RECORD EXCERPTS
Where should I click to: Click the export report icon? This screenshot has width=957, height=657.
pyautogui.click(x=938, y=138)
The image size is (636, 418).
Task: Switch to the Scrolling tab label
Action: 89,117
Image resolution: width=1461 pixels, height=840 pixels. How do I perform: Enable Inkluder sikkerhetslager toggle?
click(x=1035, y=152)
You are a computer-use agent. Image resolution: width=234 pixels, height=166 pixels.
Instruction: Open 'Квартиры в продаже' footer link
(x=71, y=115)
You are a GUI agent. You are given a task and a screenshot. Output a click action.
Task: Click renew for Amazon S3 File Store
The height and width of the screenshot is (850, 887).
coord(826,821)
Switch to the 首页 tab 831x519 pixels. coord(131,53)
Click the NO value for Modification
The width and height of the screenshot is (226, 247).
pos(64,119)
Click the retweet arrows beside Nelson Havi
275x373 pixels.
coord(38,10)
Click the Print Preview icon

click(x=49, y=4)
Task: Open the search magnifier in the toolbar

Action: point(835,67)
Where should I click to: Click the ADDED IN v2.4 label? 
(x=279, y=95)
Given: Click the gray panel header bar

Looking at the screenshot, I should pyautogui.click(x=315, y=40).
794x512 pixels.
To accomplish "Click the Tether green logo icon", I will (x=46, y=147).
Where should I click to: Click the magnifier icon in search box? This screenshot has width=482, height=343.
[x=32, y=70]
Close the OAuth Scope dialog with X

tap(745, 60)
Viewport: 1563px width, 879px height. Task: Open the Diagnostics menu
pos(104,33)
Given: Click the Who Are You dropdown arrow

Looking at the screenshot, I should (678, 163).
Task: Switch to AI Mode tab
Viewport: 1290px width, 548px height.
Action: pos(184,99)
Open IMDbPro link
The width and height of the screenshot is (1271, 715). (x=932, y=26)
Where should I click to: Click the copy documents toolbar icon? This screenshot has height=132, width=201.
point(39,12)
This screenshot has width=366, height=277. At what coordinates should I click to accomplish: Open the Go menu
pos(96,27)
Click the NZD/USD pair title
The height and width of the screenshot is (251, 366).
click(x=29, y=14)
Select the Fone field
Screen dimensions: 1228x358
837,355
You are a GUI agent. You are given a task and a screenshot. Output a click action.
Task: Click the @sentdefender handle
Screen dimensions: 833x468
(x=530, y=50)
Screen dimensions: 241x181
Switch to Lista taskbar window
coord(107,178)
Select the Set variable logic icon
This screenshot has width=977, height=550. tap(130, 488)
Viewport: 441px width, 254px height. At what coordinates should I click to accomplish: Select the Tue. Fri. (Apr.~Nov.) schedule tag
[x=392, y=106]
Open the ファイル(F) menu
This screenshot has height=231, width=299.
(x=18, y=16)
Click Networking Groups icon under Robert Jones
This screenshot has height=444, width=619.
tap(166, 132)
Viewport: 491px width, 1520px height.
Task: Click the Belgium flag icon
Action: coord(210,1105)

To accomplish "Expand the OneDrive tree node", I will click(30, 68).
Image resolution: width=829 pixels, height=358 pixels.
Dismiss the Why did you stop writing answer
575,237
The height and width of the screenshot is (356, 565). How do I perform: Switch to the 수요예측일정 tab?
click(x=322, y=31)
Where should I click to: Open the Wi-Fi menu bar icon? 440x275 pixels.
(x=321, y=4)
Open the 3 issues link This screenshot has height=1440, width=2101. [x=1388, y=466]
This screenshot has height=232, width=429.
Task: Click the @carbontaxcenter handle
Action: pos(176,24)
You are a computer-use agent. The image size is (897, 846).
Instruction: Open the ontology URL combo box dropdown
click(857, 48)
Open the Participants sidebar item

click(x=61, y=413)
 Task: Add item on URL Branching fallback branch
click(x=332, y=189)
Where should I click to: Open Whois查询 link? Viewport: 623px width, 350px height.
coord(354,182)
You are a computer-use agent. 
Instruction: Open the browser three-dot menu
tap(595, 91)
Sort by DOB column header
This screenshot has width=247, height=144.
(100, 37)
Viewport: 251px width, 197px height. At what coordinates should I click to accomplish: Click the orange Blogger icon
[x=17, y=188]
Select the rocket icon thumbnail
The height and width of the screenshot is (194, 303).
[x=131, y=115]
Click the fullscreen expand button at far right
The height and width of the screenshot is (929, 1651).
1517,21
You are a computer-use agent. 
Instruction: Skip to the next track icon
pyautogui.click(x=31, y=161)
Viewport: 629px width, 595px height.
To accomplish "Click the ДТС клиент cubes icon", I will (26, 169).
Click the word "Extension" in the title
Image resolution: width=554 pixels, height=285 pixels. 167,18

TASK DESCRIPTION
Gather every row above that contains the string "what" and copy each one out. Case matters.

FULL RESPONSE
This screenshot has width=366, height=277. At what coordinates should I click to accomplish: Open the Go menu
Viewport: 441px width, 254px height. At what coordinates should I click to accomplish: Select the Tue. Fri. (Apr.~Nov.) schedule tag
Viewport: 251px width, 197px height. At what coordinates should I click to accomplish: Click the orange Blogger icon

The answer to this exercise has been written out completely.